Diving In to Object-Storage Metadata

Downloads
50257.zip

As you learned last month in "Managing Data Space," InstantDoc ID 50009, SQL Server 2005 manages the storage space that database objects (i.e., tables, indexes, and large objects—LOBs) use differently than SQL Server 2000 does. The main difference is that SQL Server 2005 provides no single table or view that contains information about space-consuming objects that's analogous to the sysindexes system table in SQL Server 2000. Instead, SQL Server 2005 provides several new views that contain information formerly available through sysindexes. Let's take a closer look at these views and some examples of queries that you can use to examine the storage-related metadata the views contain.

A New View on Indexes

SQL Server 2005 replaces the sysindexes table with the sys.sysindexes compatibility view and the sys.indexes catalog view. As I explain in "Seek and You Shall Find," September 2005, InstantDoc ID 46929, SQL Server 2005 provides backward-compatibility views of SQL Server 2000 system tables that you can use to ensure that your old applications work when they're run against SQL Server 2005.The sysindexes view returns all the same columns as the old sysindexes table; however, many of the columns aren't even populated.

You can see the definition of the SQL Server 2005 sysindexes view by running the following statement:

SELECT object_definition (object_id('sys.sysindexes'))

(Some code lines in the article and listings wrap to multiple lines because of space limitations.) In the statement's results, notice that many of the columns are set to 0 or null, including all the reserved columns, plus pgmodctr, keys, and statblob.

You can also see an undocumented property value called keycnt80 that's used with the INDEXPROPERTY function. The sysindexes table in SQL Server 2000 had a property value called keycnt, but none of the SQL Server 2005 views that replace sysindexes have such a column. Although SQL Server 2005 Books Online (BOL) doesn't show keycnt80 as a possible value for INDEXPROPERTY, the definition of the sys.sysindexes compatibility view uses keycnt80 with INDEXPROPERTY to populate the keycnt column in the view. SQL Server 2005 provides key information in the sys.index_columns view but has no one column that keeps track of the number of keys, so you might find this undocumented INDEXPROPERTY parameter useful.

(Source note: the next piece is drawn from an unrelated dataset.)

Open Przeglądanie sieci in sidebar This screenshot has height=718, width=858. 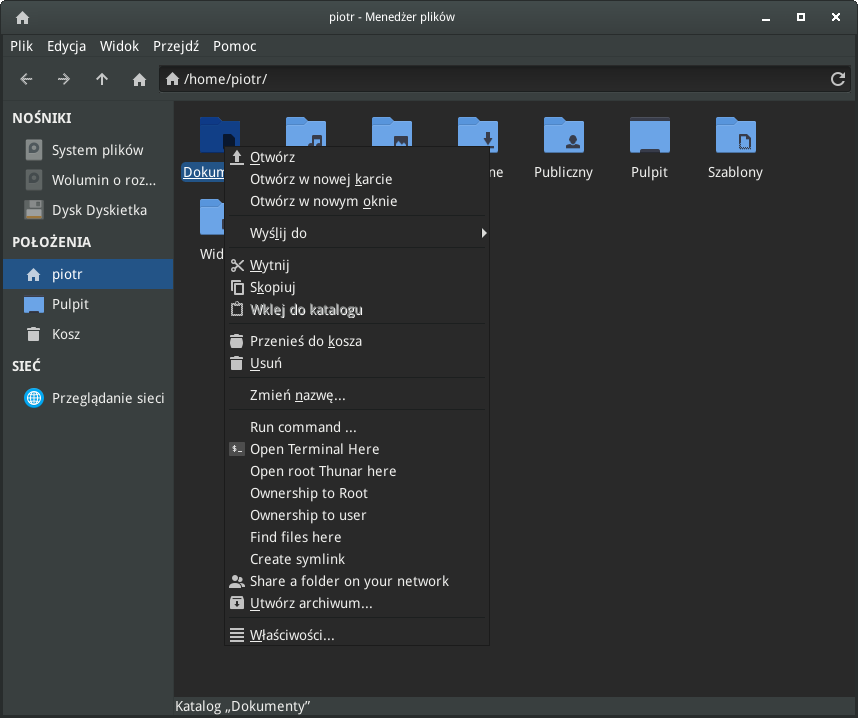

The new sys.indexes catalog view essentially shows only property information about each index. The view columns indicate whether the index is clustered or nonclustered, whether it's unique or nonunique, whether the index supports a primary key or unique constraint, what kinds of locks are allowed, and other similar information. Search sys.indexes in BOL to see the complete list of columns in the view. Note that sys.indexes contains no information about the index's structure or size or the location of the index pages.

Views on Partitions

As I discuss in "Managing Data Space," the sys.partitions view has one row for each partition of each table and each index in the database, along with the number of rows in that partition. All tables and indexes have at least one partition even if they aren't explicitly partitioned. To help familiarize you with the information in this view, I'll create a partitioned table, then compare the metadata for partitioned and nonpartitioned tables.

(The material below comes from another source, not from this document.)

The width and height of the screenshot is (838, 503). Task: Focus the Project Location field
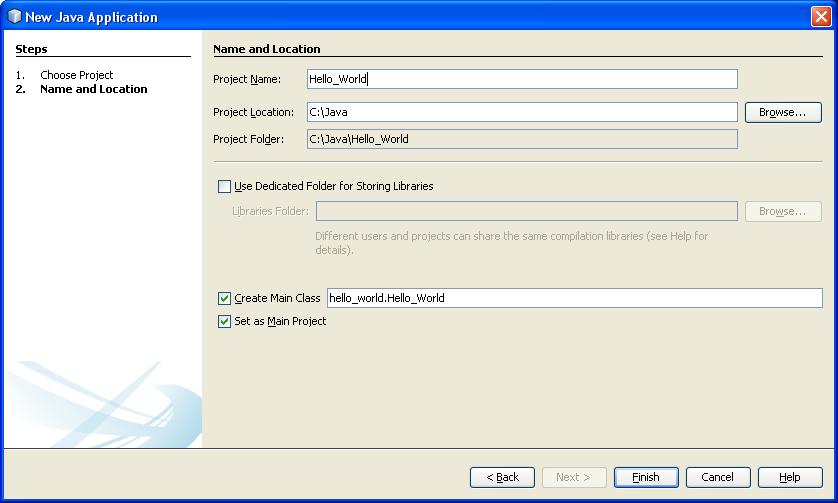click(522, 112)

The code in Listing 1 creates two tables, each of which has three columns and 1000 rows of random data. The partition function PF1 defines five partitions based on the four range endpoints 1, 2, 3, and 4. The partition schema PS1 places all the partitions on the primary file group. (Be aware that putting all the partitions on the same file group isn't something you'd typically do to take full advantage of partitioning, but this partitioning structure is much easier to set up and still suits our purposes in examining the metadata in sys.partitions.) Test1 is created as a partitioned table, applying the partition scheme PS1 to the values in column a. The table test2 is a copy of the data in test1 but is nonpartitioned.

The following query examines the rows in sys.partitions for these two tables and returns the data that Table 1 shows. Be aware your data will be slightly different, due to the random data being generated.

SELECT object_name(object_id)
  AS name, partition_id, 
  partition_number AS pnum, 
  hobt_id, rows 
FROM sys.partitions 
WHERE object_name(object_id)
  LIKE 'test%'

As you can see, the query returns five rows for test1, which was created on five partitions, and one row for test2. Notice that the partition_id value is the same as the hobt_id value for all rows; you should see this relationship for all your objects. Of course, the actual values for hobt_id and object_id that you'll get will probably be different, and your number of rows in each partition can be different since they're generated randomly.

The reason that SQL Server 2005 has both the partition_id and hobt_id columns is to allow for future expansion. You can think of a partition as being a rowset, or a set of rows, that's stored in one location and a heap or B-tree (HOBT) as being a part of table or index stored in one location. In SQL Server 2005, there's a one-to-one relationship between rowsets and HOBTs, but future versions might let you have multiple HOBTs for the same rowset.

As I explained in "Managing Data Space," you can join sys.partitions with the sys.allocation_units view to determine the amount of space used for each rowset. Listing 2 shows the join of sys.partitions and sys.allocation_units; it turns out to be a one-to-one join because each row in sys. partitions has only one row in sys.allocation_units for the in-row data in the test1 and test2 tables. Table 2 shows the output for the join; again, the actual values you receive might be slightly different.

Also notice that Listing 2 returns four columns from sys.allocation_units: allocation_unit_id (aliased to au_id), a column called type (for which the value 1 indicates in-row data), container_id, and the number of pages in that allocation_unit. Note also the container_id matches the hobt_id from sys.partitions. Each row in sys.allocation_units has a unique allocation_unit_id.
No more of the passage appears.